═════ READING PASSAGE
Lord Palmerston? George Peacocke? Apocryphal?
Dear Quote Investigator: There is an anecdote about a fiendishly complex diplomatic agreement. Negotiating, signing, and comprehending the pact had sent one person to the grave, sent a second to a lunatic asylum, and left a third with memory loss. Are you familiar with this tale?
Quote Investigator: This story is based on a remark ascribed to British statesman Lord Palmerston who died in 1865 about the intricate Schleswig-Holstein Question.
The earliest match located by QI appeared in an 1873 Italian book about political and military events in 1866 titled “Un Po’ Più Di Luce Sugli Eventi Politici E Militari Dell’ Anno 1866” by Alfonso La Marmora. Here is an Italian passage followed by an English translation. Emphasis added to excerpts by QI: 1
La questione danese, o per meglio dire dello Schleswig-Holstein era talmente complicata e oscura che Lord Palmerston non essendo riuscito diplomaticamente a impedire quella guerra, soleva spiritosamente raccontare, che tre soli individui conoscevano a fondo quella imbrogliata controversia. Uno era il principe Alberto, che disgraziatamente era morto; il secondo un uomo di Stato danese, che era impazzito; il terzo lui, Lord Palmerston, che l’aveva dimenticata.
The Danish question, or better put that of Schleswig-Holstein, was so utterly complicated and obscure that Lord Palmerston, not having been successful in preventing that war through diplomacy, used to quip that only three individuals knew the cause of the tangled dispute. One was Prince Albert, who unfortunately was dead; the second was a Danish official who had gone mad; and the third was he himself, Lord Palmerston, who had forgotten it.
Below are additional selected citations in chronological order.
In 1864 George Peacocke employed a partial version of the statement while speaking in the U.K. Parliament in London: 2
The popular theory as regards the Schleswig-Holstein question was that that question had been mastered only by one man, a certain German professor, who went mad in consequence; and the panic appeared to have reached even the Ministerial mind, for when the President of the Board of Trade spoke at Ashton the other day, he frankly told his constituents that he knew nothing about the matter except that we were parties to a treaty.
Also in 1864 the same joke appeared in the pages of “The Saturday Review” of London: 3
The Schleswig-Holstein question has raised a good many cries against a great variety of people, and one of the cries it has raised has been against Professors. It has been said facetiously that only one person ever got to the bottom of the question, and he was a German Professor, who immediately went mad.
In 1873 the Italian book containing a full version of the expression attributed to Palmerston was published as noted previously.
══════════
═════ DATA ROWS
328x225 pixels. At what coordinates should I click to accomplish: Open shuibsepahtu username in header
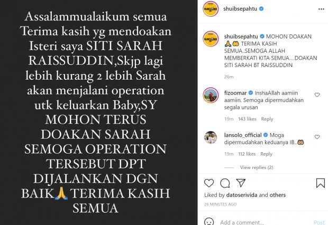pyautogui.click(x=240, y=9)
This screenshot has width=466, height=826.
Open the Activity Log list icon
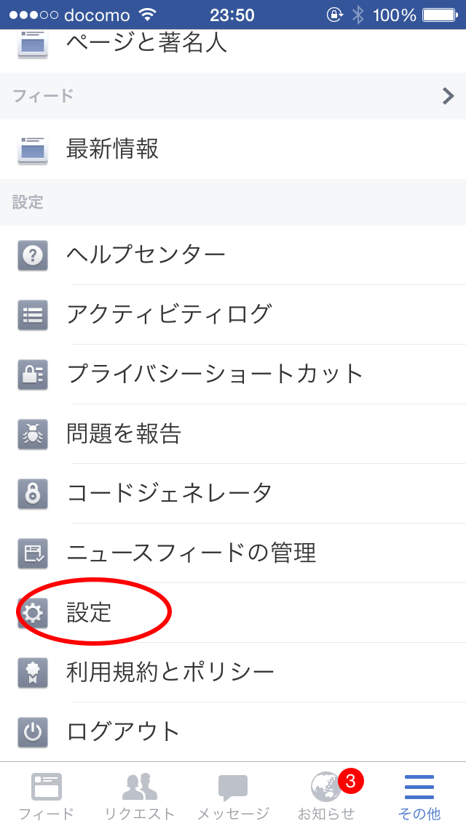33,315
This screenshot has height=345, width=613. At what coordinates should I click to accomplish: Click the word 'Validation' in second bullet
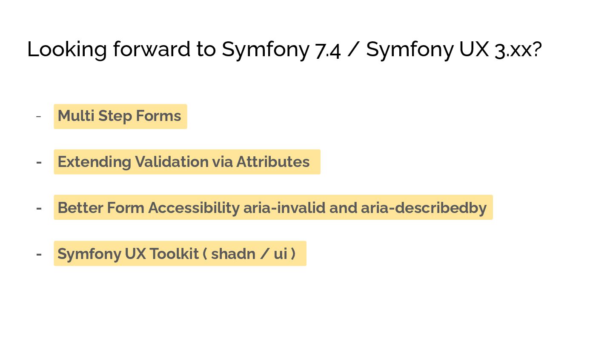click(x=172, y=162)
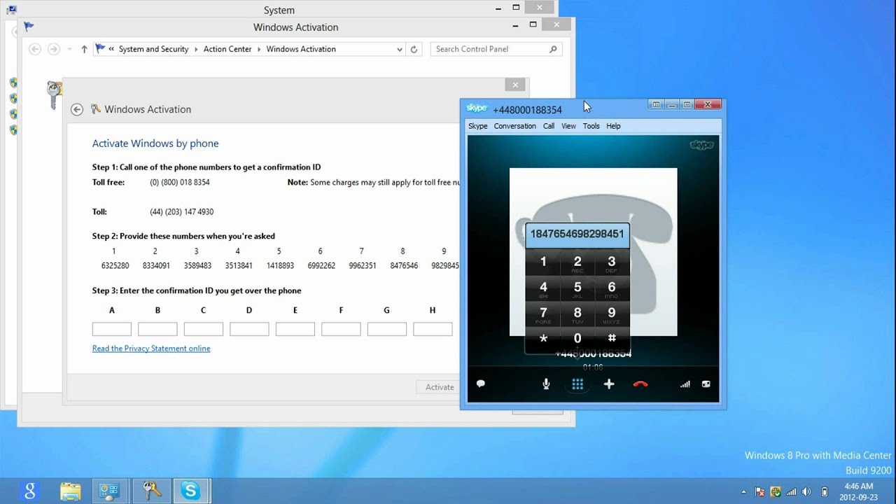Mute the microphone in Skype call
The height and width of the screenshot is (504, 896).
pos(546,384)
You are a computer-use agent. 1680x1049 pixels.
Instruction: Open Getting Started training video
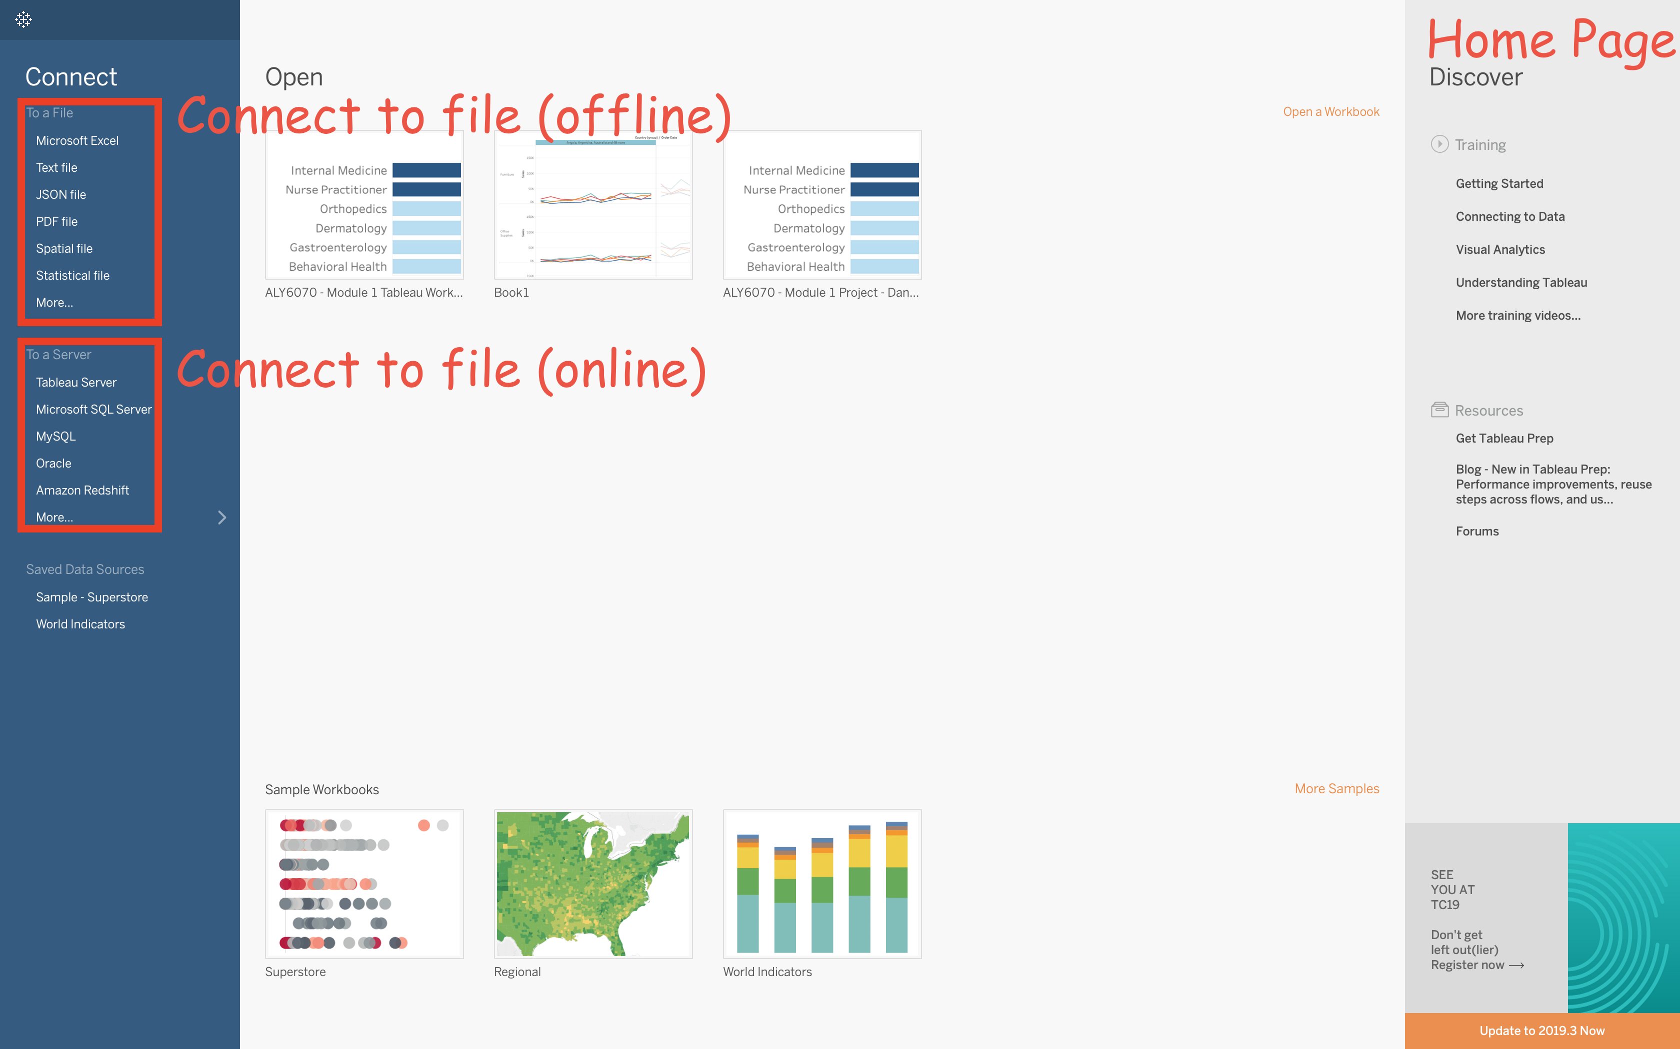coord(1500,184)
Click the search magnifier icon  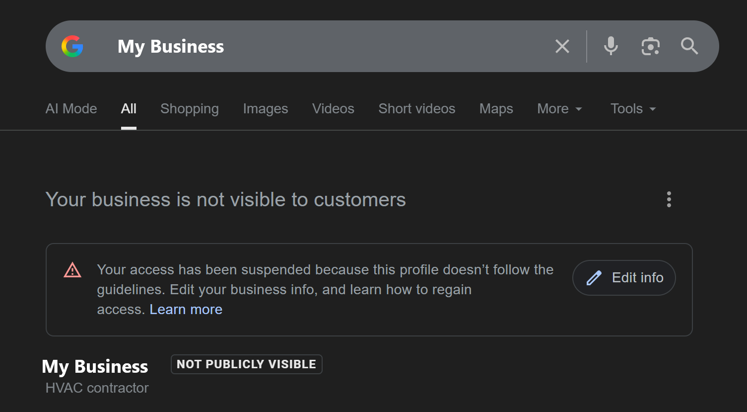(689, 46)
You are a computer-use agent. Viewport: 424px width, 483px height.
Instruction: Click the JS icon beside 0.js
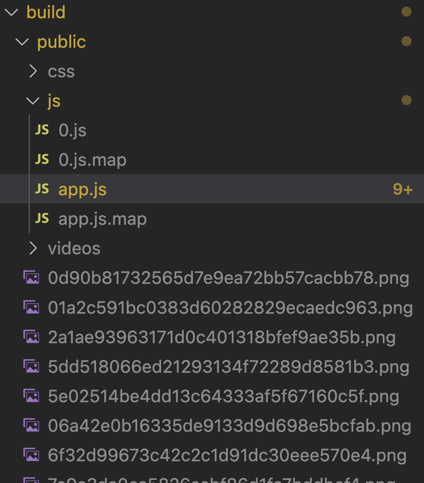pyautogui.click(x=42, y=130)
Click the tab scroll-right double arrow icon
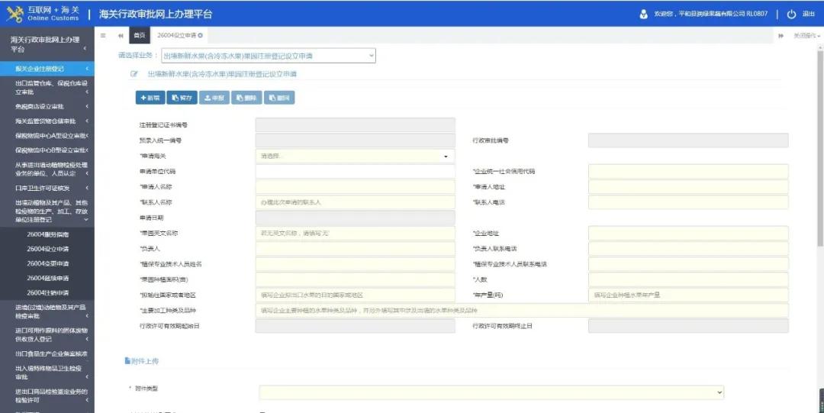This screenshot has width=824, height=413. [781, 36]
══════════
> EXERCISE AIM
According to the Schleswig-Holstein article above, which of the three people Lord Palmerston said understood the dispute had died? Please answer briefly.

> RESULT BELOW
Prince Albert.